## WHAT THIS TASK INVOLVES:
For the entries below, the expected answer is the line with "1456x819 pixels.", the line with "Delete the 子女", and every line between them, exactly as written, and nothing more.
*** PROVIDED RECORDS ***
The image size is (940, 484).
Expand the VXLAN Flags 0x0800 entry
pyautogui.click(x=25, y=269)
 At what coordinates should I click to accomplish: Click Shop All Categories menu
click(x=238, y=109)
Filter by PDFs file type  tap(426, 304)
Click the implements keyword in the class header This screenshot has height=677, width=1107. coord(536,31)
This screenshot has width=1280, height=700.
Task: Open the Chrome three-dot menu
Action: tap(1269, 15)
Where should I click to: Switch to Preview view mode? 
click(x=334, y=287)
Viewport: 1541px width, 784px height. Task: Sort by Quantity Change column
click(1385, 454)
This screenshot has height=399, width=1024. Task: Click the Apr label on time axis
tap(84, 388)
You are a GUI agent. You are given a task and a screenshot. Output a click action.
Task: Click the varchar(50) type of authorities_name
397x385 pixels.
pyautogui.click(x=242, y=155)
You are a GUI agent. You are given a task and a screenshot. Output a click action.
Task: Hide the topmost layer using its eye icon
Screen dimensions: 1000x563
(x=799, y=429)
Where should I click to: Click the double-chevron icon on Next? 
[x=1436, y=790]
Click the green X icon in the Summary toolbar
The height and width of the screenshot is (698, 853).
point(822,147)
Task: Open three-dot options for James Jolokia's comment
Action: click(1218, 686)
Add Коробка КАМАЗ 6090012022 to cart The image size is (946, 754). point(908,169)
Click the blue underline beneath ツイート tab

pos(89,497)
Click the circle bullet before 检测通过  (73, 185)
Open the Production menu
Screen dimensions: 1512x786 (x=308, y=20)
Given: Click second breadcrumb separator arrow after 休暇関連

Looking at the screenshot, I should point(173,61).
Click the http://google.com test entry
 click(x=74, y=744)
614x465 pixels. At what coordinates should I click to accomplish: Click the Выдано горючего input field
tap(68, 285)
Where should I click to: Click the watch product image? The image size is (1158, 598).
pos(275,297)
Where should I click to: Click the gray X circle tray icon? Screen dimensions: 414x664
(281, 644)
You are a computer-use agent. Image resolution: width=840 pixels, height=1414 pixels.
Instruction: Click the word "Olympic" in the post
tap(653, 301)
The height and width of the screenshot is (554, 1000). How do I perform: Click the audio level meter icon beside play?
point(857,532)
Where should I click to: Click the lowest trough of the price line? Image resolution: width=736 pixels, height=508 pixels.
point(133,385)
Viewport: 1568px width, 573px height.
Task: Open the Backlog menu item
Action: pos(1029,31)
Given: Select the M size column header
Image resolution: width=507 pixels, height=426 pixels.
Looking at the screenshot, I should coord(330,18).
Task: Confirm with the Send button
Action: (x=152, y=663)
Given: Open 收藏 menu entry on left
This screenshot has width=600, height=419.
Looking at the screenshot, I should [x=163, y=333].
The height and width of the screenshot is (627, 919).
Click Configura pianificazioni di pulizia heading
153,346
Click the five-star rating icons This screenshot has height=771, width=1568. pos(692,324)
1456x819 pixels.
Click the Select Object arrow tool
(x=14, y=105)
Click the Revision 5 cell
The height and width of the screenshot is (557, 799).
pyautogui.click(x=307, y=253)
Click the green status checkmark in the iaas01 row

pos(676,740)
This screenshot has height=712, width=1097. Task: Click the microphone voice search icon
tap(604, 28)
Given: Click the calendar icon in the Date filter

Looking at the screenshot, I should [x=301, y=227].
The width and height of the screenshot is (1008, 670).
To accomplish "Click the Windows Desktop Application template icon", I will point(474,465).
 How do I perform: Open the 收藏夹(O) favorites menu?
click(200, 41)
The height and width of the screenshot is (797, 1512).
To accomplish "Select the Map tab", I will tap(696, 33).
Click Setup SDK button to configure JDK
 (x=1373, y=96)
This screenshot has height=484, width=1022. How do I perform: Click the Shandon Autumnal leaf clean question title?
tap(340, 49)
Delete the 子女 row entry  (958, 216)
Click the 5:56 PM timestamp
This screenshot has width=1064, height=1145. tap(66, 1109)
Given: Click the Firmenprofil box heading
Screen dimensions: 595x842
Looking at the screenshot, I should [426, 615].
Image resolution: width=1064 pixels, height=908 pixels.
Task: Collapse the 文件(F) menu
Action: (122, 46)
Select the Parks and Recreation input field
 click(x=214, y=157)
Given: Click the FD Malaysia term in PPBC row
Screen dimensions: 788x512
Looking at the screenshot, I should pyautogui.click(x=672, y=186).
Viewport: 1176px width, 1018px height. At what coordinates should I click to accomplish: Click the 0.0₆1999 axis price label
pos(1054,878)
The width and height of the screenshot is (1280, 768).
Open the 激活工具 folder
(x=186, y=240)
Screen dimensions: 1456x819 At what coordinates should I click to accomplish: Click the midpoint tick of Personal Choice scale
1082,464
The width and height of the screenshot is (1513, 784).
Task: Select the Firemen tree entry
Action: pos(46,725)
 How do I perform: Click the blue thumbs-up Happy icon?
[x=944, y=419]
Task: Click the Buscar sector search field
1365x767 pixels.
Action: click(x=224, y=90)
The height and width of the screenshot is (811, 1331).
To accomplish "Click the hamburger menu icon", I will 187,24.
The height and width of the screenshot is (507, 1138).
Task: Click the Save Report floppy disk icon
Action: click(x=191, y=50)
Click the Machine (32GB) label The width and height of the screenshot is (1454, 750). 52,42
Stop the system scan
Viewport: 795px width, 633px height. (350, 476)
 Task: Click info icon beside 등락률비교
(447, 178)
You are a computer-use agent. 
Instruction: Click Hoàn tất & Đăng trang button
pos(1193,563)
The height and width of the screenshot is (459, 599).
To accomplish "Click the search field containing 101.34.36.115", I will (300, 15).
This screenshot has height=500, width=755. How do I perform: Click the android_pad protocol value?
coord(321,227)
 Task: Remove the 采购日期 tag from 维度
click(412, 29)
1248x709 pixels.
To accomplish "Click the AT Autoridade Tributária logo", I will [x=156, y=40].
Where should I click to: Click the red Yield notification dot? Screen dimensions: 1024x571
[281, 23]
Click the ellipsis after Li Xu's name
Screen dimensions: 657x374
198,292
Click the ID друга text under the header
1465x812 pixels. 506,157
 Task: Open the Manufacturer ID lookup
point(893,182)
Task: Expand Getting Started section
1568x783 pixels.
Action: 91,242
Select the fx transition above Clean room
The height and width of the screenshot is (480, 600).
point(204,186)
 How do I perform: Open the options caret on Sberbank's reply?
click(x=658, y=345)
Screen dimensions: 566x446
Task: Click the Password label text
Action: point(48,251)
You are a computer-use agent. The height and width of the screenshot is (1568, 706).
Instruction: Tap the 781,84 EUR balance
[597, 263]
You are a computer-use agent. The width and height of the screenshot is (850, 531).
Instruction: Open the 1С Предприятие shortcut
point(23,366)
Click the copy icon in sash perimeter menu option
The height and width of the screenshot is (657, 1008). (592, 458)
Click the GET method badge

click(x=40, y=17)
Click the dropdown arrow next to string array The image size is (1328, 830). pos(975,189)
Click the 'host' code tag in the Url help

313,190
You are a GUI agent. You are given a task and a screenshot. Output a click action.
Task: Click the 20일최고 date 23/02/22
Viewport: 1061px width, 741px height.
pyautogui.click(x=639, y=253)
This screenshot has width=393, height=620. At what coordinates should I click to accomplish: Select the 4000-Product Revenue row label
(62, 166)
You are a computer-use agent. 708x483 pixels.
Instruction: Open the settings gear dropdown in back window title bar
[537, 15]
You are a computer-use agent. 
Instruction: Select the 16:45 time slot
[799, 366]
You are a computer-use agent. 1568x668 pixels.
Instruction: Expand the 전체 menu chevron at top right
*** End of PROVIDED RECORDS ***
## SOLUTION TO THE EXERCISE:
1456x819 pixels.
Click the Select Object arrow tool
(x=14, y=105)
Click the Revision 5 cell
The height and width of the screenshot is (557, 799).
pyautogui.click(x=307, y=253)
Click the green status checkmark in the iaas01 row

pos(676,740)
This screenshot has height=712, width=1097. Task: Click the microphone voice search icon
tap(604, 28)
Given: Click the calendar icon in the Date filter

Looking at the screenshot, I should [x=301, y=227].
The width and height of the screenshot is (1008, 670).
To accomplish "Click the Windows Desktop Application template icon", I will point(474,465).
 How do I perform: Open the 收藏夹(O) favorites menu?
click(200, 41)
The height and width of the screenshot is (797, 1512).
To accomplish "Select the Map tab", I will tap(696, 33).
Click Setup SDK button to configure JDK
 (x=1373, y=96)
This screenshot has height=484, width=1022. How do I perform: Click the Shandon Autumnal leaf clean question title?
tap(340, 49)
Delete the 子女 row entry  (958, 216)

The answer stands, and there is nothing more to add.